Stromschwankungen im Millisekundenbereich könnten aber bestimmte Branchen sehr treffen, die auf eine absolut konstante Spannung angewiesen wären, erklärte die Vertreterin der IHK, die für die Wirtschaft sprach.

Die Schüler interessierte auch sehr, wie es bei einem Stromausfall in den Krankenhäusern abläuft. Dazu erklärte Tiefenbach, dass auch hier Notstromaggregate einspringen und alle wichtigen Apparate mit Akkus ausgerüstet sind. „Einen Stromausfall würden selbst operierende Ärzte gar nicht mitbekommen“.
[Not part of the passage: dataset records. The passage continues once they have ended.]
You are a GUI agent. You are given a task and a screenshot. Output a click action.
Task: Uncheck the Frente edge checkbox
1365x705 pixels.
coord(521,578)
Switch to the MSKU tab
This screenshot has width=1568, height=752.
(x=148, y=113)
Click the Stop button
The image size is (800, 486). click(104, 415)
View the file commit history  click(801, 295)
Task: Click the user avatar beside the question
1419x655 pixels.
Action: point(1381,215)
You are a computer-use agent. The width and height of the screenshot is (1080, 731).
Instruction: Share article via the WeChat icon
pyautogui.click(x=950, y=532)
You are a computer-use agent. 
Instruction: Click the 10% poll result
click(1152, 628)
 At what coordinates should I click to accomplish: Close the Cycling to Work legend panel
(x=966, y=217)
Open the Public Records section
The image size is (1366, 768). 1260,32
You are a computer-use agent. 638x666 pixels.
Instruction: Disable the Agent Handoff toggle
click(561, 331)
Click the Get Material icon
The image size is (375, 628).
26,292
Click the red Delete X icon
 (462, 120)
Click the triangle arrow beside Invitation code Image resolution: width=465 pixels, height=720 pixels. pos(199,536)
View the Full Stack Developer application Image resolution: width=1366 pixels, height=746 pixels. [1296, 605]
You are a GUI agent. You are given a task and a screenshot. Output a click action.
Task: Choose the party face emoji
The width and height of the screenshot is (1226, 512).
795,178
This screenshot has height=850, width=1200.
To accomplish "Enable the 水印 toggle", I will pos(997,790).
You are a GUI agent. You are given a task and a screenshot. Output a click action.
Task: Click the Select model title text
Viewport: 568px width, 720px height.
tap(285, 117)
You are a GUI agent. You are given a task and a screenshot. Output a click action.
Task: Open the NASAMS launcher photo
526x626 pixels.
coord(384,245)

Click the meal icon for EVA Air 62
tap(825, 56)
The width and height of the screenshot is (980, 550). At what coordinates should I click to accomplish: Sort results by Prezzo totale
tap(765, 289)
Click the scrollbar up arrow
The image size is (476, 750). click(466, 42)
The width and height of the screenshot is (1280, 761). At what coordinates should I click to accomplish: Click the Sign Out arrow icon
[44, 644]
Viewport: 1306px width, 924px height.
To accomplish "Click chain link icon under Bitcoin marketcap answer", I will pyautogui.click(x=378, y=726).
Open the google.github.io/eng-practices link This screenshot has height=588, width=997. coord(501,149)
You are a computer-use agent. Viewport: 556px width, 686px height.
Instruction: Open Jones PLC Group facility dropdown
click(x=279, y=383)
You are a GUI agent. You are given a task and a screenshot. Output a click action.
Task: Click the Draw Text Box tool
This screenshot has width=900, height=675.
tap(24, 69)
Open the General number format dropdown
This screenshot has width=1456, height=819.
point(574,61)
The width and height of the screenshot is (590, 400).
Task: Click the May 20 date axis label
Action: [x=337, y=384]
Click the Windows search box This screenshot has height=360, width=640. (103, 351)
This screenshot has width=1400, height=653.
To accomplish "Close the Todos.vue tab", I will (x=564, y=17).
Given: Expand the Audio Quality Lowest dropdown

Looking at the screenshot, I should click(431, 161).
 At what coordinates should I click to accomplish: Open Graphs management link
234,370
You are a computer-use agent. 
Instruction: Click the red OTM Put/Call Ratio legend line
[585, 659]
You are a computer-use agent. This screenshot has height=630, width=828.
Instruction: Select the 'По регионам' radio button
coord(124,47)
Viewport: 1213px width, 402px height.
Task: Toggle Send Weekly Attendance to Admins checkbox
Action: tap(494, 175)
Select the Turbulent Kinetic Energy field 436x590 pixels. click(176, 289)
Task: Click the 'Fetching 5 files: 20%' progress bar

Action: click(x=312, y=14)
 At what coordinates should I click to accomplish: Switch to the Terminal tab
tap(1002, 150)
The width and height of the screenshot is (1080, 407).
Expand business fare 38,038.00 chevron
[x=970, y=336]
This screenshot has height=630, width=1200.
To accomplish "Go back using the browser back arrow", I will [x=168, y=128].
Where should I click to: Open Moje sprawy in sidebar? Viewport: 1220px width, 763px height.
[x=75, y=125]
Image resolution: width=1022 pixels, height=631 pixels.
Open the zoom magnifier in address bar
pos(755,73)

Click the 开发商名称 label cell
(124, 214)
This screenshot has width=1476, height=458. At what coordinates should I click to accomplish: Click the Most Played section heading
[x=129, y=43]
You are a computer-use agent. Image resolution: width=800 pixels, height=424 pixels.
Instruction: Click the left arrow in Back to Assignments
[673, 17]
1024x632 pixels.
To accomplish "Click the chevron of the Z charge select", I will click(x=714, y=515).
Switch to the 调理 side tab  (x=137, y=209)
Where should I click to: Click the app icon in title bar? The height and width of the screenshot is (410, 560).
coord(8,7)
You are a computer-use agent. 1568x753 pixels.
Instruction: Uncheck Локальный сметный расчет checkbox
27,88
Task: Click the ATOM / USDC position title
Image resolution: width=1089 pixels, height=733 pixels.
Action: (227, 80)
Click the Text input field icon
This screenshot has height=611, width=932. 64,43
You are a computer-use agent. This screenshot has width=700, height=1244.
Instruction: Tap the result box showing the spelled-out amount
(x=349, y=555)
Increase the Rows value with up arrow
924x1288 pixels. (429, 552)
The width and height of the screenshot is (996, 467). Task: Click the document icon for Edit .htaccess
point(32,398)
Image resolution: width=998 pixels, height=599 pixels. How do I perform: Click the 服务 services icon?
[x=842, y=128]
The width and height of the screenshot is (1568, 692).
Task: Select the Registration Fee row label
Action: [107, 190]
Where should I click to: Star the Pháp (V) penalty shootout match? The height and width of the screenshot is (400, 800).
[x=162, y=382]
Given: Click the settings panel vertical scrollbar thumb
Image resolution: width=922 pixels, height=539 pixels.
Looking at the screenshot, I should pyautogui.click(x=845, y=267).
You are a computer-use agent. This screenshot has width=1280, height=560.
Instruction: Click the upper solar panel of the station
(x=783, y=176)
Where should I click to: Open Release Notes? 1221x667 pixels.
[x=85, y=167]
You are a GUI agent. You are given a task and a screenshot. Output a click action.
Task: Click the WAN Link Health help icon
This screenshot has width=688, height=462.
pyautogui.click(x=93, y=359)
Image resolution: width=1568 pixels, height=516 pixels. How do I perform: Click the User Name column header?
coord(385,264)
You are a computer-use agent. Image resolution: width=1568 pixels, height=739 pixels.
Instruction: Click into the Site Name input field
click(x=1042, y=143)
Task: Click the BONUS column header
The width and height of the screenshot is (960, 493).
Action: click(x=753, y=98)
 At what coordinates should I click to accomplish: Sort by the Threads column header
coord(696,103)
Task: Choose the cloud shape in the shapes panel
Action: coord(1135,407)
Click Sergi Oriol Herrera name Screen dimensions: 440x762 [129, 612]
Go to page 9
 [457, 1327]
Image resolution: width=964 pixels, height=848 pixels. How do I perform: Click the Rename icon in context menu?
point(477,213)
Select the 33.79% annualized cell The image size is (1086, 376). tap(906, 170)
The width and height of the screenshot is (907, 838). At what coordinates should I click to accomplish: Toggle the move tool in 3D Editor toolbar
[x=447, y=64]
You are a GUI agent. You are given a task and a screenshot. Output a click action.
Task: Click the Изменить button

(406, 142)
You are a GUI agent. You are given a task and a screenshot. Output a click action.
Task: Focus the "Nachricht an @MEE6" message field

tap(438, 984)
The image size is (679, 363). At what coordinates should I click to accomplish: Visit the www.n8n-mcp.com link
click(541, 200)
Die Schüler hatten Themenbereiche gebildet, die verschiedene Gruppen bearbeitet hatten. Die Politik-Gruppe konfrontierte den Bürgermeister auch mit der Energiewende und fragte nach dem Stand. Was die zeitlichen Zielsetzungen angehe, war er sehr skeptisch und auf Deutschland und Hessen heruntergebrochen, sagte er: „Ich vermisse den roten Faden.“ Dabei sprach er auch aus Neu-Anspacher Sicht, denn obwohl Bund und Land den Ausbau der regenerativen Energiegewinnung forderten, komme das Projekt der Windräder in Neu-Anspach wegen immer neuer Hürden nicht voran. „Es gibt auch zu viele subjektive Interessen.

Das konnte auch der Netzbetreiber bestätigen und verwies auf das Beispiel der Stromtrassen von der Nordsee bis nach Süddeutschland. Der Kenntnisgewinn der ARS-Schüler war sicherlich groß, aber: „Das Thema ist so wichtig und verlangt, dass wir uns auch weiter damit beschäftigen“, stellte der Schüler Aaron Schneider fest, der gemeinsam mit Annika Mann die Fragestunde moderierte.